Schon vor zwanzig Jahren hatte Marshall McLuhan in jenem apodiktischen Ton den großen Bruch verkündet, der die Diskussion über die Auswirkungen der neuen Technologien noch immer beherrscht: “Die elektrische Schaltungstechnik hat die Herrschaft von ‘Zeit’ und ‘Raum’ gestürzt und überschüttet uns sekundenschnell und in einem fort mit den Angelegenheiten aller anderen Menschen. Sie hat den Dialog im globalen Ausmaß wieder ermöglicht. Ihre Botschaft ist der totale Wandel, der aller Beschränktheit … ein Ende setzt. Nichts ist dem Geist der neuen Technik fremder ‘als ein Platz für alles und alles an seinem Platz’. Es gibt keinen Weg zurück.”

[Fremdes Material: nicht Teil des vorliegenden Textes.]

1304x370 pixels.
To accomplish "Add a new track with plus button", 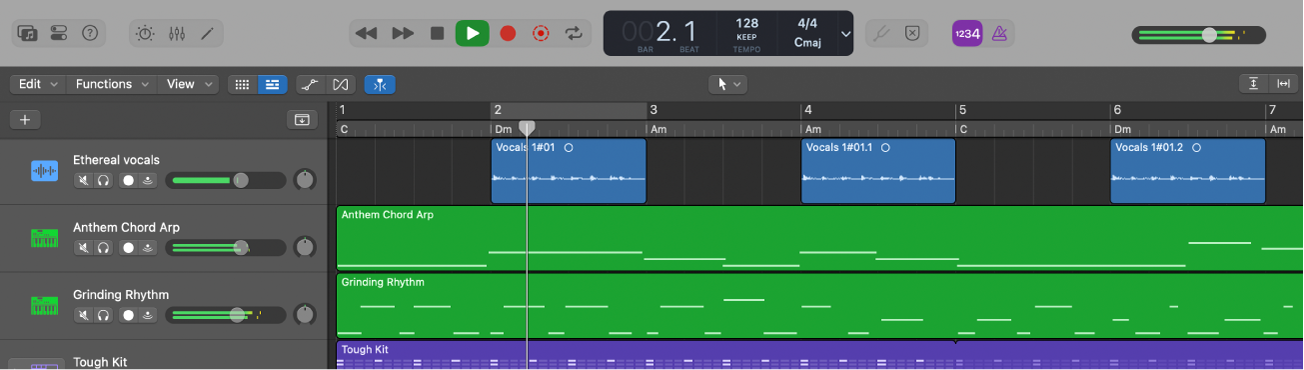I will [x=25, y=120].
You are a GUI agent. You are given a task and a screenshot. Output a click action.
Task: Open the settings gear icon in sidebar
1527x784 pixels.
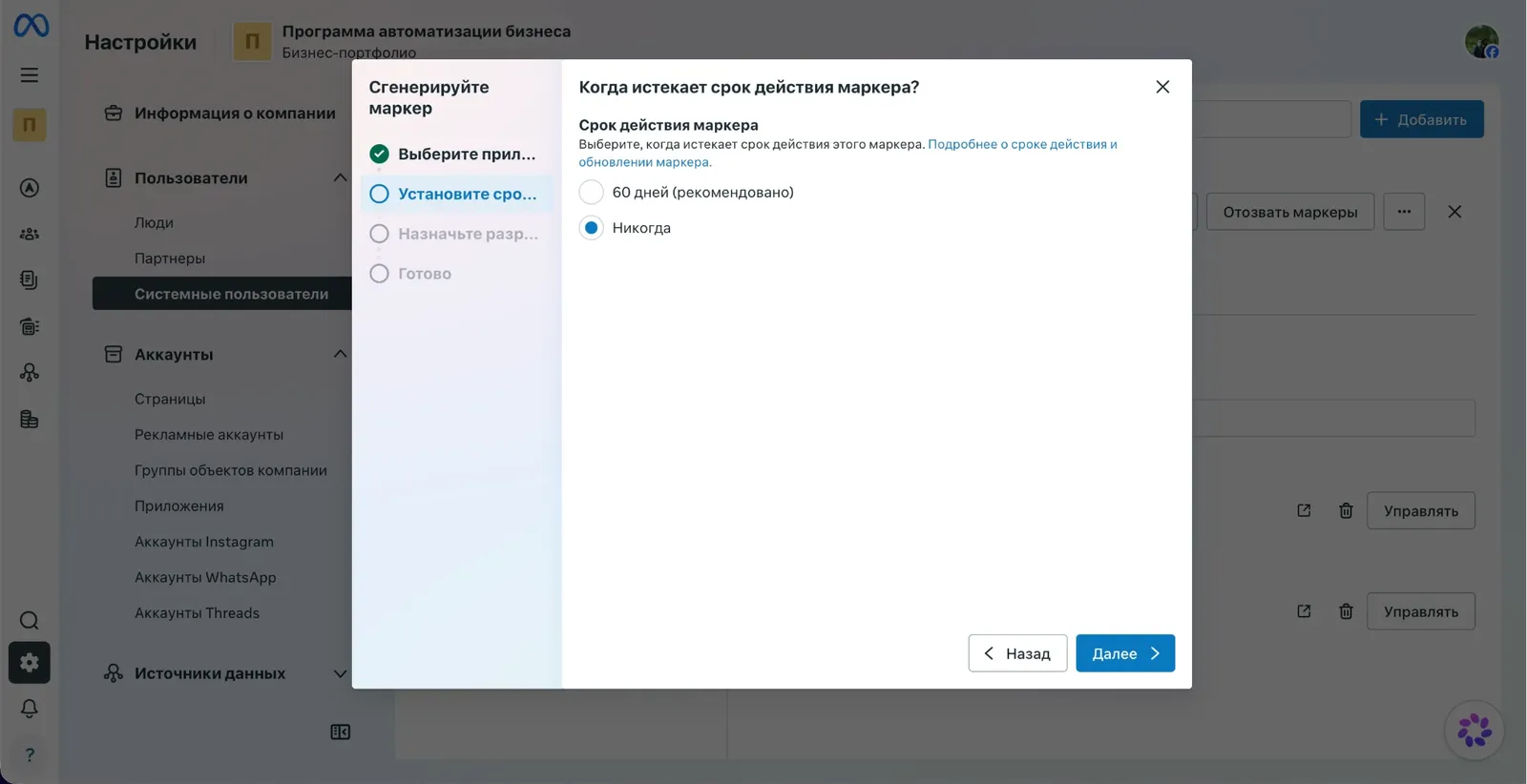pos(30,663)
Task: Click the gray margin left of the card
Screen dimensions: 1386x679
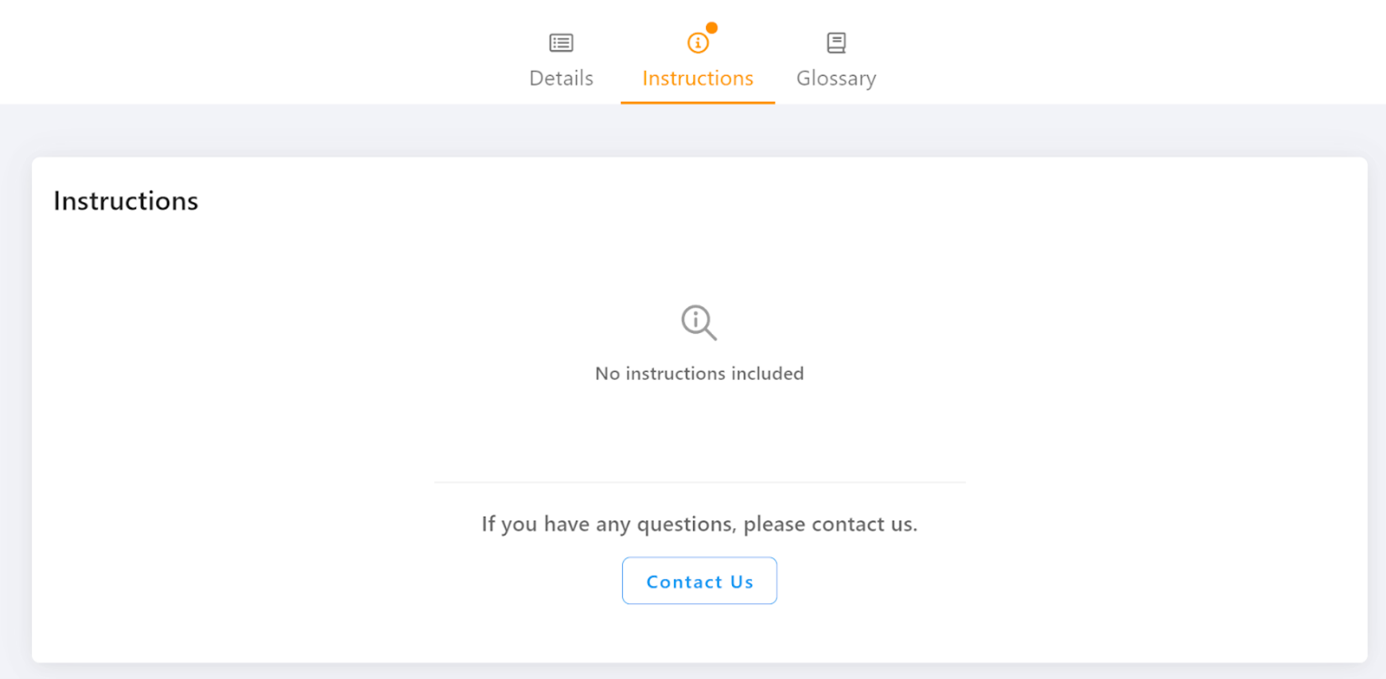Action: [15, 400]
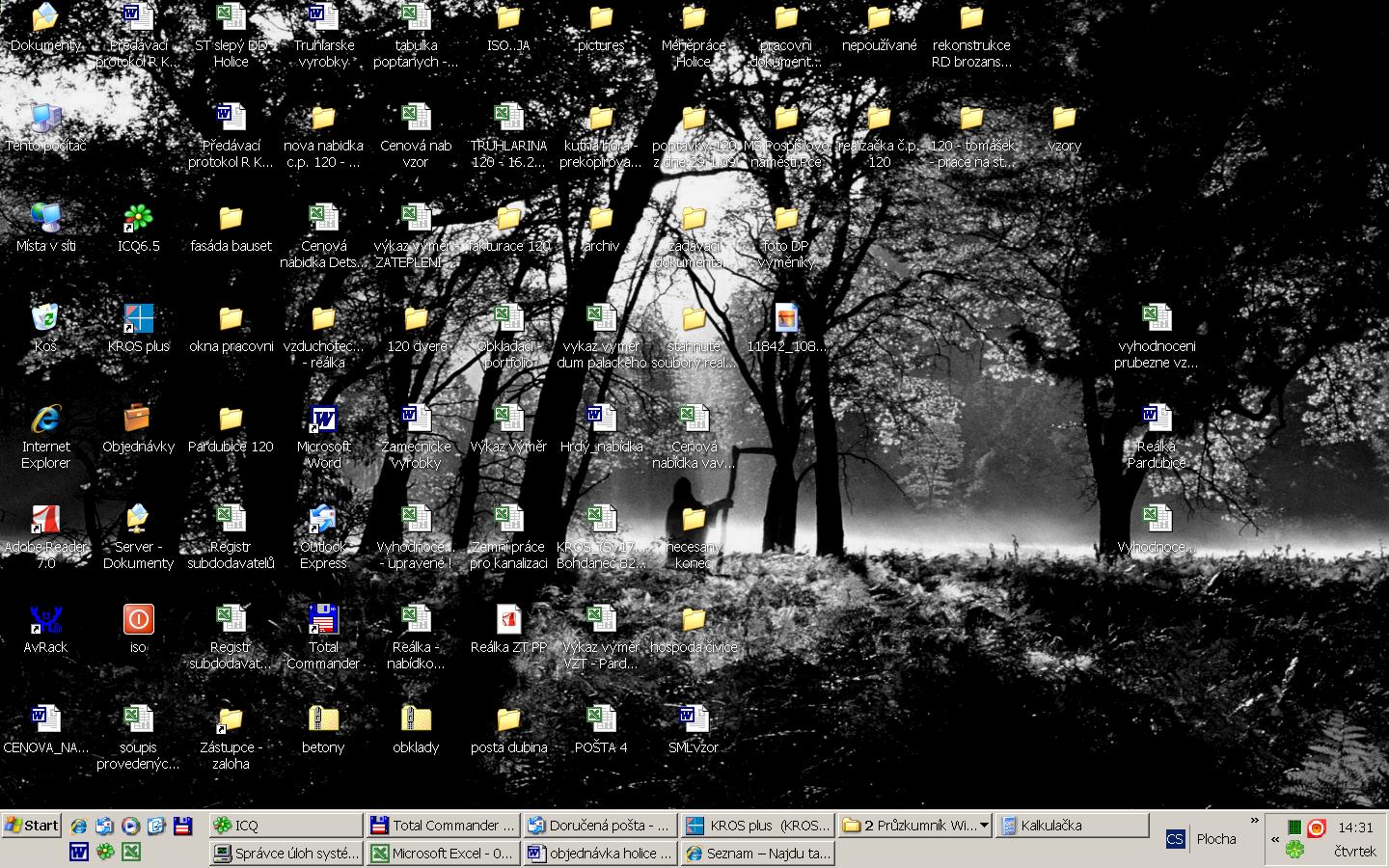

Solch eschatologischer Akzent begleitet bereits den neuen Verbund von kapitalistischer Ökonomie, politischem Liberalismus und maschineller Produktion im 19. Jahrhundert und kommt etwa, utopischkritisch gebrochen, aber nicht weniger fatal futuristisch getönt, im “Manifest der kommunistischen Partei” von 1848 in sehr ähnlichen Konturen zum Ausdruck: “Die fortwährende Umwälzung der Produktion, die ununterbrochene Erschütterung aller gesellschaftlichen Zustände, die ewige Unsicherheit und Bewegung zeichnet die Bourgeoisepoche vor allen früheren aus. Alle festen eingerosteten Verhältnisse mit ihrem Gefolge von altehrwürdigen Vorstellungen und Anschauungen werden aufgelöst, alle neugebildeten veralten, ehe sie verknöchern können … An die Stelle der alten lokalen und nationalen Selbstgenügsamkeit und Abgeschlossenheit tritt ein allseitiger Verkehr, eine allseitige Abhängigkeit der Nationen. Und wie in der materiellen, so auch in der geistigen Produktion.” Im “allseitigen Verkehr” von Gutem und Informationen entsteht eben jenes globale Dorf McLuhans, das kein Außen mehr kennt und in dem tendenziell alles nur existiert, wenn es am Netz…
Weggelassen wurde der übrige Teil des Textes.